- **TASK DETAILS**
Please return every line of the records below that contains the word "computer".
BEGIN RECORDED INFORMATION
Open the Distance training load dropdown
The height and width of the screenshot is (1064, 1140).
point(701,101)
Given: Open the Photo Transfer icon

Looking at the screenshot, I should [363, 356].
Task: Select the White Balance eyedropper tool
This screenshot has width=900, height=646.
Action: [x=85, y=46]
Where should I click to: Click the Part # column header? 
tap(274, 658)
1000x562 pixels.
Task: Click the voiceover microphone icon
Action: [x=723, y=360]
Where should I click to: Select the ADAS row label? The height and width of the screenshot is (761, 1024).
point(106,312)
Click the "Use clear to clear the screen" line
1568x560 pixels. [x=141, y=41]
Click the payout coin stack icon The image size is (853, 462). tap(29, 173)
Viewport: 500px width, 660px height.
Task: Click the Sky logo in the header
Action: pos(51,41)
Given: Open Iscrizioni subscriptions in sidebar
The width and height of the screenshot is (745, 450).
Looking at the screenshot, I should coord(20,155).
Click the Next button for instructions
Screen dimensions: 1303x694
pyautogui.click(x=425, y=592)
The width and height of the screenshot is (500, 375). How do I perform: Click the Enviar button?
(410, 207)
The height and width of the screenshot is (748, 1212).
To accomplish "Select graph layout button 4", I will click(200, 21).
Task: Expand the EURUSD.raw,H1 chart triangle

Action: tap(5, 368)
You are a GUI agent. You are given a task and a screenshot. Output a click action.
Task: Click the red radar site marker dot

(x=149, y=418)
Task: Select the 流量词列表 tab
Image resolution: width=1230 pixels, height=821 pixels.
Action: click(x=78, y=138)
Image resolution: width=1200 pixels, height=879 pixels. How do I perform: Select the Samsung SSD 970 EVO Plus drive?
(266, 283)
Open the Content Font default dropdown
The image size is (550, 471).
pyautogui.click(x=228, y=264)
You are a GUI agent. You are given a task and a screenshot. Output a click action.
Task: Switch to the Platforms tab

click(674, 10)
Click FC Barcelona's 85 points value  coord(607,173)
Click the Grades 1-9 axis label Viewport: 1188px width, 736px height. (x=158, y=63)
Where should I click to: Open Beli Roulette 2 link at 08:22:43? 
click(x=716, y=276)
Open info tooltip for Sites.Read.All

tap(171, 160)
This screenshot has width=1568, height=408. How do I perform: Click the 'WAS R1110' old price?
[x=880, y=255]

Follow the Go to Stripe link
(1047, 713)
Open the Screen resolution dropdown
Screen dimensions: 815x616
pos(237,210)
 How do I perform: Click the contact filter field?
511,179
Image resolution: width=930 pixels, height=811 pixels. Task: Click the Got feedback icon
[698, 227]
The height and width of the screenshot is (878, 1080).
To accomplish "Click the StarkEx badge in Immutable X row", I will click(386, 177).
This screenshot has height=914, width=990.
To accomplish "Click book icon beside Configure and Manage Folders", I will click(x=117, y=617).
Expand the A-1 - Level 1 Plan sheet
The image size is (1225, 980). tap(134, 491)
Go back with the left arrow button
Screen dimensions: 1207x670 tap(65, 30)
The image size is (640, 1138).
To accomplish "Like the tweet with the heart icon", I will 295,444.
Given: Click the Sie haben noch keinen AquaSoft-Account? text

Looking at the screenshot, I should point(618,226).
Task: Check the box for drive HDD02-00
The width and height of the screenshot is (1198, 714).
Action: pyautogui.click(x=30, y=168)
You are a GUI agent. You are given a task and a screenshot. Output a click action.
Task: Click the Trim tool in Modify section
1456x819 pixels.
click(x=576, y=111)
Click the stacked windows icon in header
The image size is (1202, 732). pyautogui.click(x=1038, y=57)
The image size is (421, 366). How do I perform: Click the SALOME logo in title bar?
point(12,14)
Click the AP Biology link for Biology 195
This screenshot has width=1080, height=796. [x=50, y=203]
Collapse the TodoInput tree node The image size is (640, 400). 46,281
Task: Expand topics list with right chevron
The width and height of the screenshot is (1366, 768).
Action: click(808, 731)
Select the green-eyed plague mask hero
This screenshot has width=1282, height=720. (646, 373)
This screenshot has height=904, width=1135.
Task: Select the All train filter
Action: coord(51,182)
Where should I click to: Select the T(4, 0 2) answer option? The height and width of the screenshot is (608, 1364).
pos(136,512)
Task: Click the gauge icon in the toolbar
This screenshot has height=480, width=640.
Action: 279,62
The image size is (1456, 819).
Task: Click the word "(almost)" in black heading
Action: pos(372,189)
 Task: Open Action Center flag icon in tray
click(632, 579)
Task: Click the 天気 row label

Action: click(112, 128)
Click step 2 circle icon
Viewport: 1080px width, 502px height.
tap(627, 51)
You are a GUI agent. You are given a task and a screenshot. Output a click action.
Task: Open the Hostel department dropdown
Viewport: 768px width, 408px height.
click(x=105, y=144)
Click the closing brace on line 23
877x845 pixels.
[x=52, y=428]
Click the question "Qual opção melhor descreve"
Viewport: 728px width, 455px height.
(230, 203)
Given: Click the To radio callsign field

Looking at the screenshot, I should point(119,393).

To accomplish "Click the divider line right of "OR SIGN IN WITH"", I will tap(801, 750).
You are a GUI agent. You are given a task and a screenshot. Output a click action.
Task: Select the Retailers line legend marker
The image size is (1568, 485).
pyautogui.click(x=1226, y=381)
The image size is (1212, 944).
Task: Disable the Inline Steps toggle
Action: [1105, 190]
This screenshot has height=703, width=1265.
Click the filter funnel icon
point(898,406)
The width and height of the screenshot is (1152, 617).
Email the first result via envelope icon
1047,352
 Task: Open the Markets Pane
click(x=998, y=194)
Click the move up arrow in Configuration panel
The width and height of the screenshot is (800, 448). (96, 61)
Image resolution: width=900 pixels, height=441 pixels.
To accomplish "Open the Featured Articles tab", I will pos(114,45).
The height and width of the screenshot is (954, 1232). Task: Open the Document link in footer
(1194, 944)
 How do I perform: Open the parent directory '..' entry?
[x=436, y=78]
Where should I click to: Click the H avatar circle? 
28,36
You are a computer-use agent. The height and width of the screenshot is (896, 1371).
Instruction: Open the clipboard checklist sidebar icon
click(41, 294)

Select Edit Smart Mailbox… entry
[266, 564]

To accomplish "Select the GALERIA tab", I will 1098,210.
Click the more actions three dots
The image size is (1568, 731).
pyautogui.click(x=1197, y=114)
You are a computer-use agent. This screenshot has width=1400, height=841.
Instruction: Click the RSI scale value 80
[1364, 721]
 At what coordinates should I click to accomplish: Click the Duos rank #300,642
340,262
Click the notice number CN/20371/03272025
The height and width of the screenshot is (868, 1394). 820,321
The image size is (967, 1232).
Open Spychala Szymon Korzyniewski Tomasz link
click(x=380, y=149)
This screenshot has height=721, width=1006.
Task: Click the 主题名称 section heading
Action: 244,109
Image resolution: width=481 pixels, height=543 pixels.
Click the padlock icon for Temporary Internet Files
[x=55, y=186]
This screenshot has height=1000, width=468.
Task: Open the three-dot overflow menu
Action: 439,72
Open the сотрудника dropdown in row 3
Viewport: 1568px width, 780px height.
END RECORDED INFORMATION
- **REPLY TO THE EXERCISE**
You are a computer-use agent. The height and width of the screenshot is (896, 1371).
You are a computer-use agent. This screenshot has width=1400, height=841.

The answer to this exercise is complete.